Dans une déclaration rendue publique, le membre du Gouvernement a salué la portée symbolique du nom porté par l’athlète, en référence à Patrice Emery Lumumba , figure emblématique de l’indépendance congolaise, tout en reconnaissant sa contribution au rayonnement du pays.
« P. E. Lumumba est une figure historique qui mérite tout notre respect. Sa réincarnation sportive à travers Michel Kuka dit Lumumba VEA a porté haut les couleurs de notre drapeau, et je l’en remercie sincèrement », a déclaré Didier Budimbu.

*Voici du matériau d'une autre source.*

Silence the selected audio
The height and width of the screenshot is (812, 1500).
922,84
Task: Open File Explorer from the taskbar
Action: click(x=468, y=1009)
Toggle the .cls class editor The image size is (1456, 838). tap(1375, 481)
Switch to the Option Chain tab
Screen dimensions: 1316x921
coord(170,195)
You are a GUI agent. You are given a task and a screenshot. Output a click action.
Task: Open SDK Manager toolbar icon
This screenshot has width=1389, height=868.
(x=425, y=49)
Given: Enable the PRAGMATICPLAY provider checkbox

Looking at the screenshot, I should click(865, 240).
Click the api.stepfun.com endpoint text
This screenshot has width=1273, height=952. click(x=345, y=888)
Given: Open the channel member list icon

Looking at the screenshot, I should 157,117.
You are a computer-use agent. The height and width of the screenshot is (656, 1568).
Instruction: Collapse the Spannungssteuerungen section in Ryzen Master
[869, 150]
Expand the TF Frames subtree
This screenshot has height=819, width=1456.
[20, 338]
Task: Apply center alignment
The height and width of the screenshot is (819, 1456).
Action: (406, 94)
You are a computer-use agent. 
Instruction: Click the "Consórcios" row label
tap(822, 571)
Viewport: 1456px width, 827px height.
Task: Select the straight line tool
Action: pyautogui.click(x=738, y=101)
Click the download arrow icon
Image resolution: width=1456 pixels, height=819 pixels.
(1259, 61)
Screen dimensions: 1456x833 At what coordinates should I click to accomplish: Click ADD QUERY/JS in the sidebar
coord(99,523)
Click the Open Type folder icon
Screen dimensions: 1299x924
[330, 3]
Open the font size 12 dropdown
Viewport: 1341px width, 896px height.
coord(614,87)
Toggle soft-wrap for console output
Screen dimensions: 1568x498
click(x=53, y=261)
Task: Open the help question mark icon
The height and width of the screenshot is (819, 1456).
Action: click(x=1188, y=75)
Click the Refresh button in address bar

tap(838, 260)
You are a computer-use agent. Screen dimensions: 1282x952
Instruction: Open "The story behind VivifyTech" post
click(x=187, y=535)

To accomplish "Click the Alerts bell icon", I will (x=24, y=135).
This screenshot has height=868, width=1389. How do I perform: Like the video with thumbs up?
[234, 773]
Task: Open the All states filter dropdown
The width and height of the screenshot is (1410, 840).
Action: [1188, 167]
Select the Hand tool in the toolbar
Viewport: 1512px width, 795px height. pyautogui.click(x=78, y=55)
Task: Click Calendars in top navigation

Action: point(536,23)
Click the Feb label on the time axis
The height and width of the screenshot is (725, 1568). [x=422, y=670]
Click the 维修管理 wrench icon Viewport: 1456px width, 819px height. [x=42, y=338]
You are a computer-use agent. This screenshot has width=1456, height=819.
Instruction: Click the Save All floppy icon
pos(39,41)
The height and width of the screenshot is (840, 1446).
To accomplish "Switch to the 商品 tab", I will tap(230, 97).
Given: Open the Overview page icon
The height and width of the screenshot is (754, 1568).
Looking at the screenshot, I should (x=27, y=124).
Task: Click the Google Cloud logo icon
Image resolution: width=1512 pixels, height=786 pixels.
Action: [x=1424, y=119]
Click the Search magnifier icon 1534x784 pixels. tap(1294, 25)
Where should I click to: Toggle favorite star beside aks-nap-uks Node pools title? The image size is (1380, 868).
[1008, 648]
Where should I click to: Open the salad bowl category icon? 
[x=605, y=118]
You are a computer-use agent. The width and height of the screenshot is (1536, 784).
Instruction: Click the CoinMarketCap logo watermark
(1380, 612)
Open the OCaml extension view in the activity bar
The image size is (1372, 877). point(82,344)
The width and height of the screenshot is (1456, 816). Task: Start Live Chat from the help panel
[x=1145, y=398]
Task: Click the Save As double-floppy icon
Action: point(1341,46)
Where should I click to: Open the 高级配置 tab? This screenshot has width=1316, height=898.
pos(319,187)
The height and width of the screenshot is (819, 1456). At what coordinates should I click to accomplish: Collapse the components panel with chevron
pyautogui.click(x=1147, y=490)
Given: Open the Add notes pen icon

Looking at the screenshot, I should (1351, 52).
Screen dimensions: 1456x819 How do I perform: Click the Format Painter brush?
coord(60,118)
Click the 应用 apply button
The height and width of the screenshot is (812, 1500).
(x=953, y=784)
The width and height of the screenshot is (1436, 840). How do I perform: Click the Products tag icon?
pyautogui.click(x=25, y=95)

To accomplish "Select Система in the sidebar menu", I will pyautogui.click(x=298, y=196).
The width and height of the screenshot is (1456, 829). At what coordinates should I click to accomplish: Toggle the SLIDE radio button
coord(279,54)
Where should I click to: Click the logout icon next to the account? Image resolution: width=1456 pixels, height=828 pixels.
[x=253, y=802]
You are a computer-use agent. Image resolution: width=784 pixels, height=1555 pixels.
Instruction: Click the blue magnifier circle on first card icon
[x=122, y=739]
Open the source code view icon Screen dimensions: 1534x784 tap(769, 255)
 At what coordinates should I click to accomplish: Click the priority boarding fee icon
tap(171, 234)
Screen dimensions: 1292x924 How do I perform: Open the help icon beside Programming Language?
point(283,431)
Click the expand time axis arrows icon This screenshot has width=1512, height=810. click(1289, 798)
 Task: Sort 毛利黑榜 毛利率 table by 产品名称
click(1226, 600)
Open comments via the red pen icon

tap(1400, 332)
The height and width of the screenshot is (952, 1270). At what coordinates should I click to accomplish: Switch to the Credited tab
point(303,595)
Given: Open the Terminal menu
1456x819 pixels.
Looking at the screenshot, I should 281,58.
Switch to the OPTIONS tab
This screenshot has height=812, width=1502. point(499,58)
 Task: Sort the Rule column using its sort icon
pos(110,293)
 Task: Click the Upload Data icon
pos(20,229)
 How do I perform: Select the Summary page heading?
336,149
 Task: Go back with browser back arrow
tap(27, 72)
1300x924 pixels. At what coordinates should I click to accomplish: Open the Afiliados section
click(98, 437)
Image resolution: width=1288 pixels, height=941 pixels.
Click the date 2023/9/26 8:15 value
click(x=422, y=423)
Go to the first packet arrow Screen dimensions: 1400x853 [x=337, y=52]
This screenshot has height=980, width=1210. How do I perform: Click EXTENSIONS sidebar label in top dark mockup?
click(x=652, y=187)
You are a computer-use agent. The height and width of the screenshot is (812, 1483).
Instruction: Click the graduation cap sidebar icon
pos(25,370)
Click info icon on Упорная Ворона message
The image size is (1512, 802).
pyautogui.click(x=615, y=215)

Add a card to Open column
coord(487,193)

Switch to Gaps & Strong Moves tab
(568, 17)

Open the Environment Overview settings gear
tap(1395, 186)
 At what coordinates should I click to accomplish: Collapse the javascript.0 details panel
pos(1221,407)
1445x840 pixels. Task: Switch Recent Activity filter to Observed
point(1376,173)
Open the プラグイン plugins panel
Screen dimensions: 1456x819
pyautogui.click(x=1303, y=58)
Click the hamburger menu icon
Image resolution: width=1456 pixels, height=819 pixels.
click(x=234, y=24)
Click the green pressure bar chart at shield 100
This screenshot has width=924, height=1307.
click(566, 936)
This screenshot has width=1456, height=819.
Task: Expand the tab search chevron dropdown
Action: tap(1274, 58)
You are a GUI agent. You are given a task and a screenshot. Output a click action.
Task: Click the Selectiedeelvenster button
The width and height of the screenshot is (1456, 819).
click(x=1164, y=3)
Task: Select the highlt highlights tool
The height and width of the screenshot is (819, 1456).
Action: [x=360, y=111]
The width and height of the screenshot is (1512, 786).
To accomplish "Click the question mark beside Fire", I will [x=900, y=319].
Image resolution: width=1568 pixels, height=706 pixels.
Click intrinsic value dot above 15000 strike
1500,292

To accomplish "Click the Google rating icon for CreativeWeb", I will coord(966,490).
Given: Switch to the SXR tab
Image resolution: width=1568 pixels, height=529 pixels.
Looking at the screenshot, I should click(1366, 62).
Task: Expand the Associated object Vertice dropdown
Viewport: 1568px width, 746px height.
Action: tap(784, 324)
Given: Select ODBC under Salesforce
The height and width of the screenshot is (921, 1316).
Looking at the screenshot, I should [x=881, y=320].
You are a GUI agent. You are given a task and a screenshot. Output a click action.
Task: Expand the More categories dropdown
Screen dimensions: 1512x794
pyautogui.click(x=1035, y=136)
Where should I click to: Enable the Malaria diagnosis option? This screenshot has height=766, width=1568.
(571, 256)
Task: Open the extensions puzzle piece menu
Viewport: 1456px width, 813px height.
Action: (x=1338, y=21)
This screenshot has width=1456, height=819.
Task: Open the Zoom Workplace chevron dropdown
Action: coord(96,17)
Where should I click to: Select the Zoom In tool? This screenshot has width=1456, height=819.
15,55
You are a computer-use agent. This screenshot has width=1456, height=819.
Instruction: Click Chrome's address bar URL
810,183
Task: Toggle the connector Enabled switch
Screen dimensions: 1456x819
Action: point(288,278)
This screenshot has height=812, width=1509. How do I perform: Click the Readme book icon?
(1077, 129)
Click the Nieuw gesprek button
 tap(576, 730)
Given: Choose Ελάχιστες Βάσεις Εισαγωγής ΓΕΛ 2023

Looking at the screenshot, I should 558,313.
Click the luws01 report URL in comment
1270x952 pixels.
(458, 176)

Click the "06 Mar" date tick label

Toutefois, le ministre estime que l’engagement politique de cette figure sportive pourrait aller à l’encontre des valeurs d’unité nationale véhiculées par le sport. Il a ainsi plaidé pour une stricte neutralité des acteurs sportifs dans l’arène politique.
« Je souhaite respectueusement qu’il conserve une posture neutre et apolitique. Les couleurs de la RDC doivent primer sur toute attache affective ou politique. L’unité nationale par le sport reste notre seule boussole », a-t-il insisté.
Cette prise de position intervient dans un contexte où les interactions entre sport et politique continuent de susciter des débats en République démocratique du Congo, notamment sur le rôle des personnalités publiques dans la préservation de la cohésion nationale.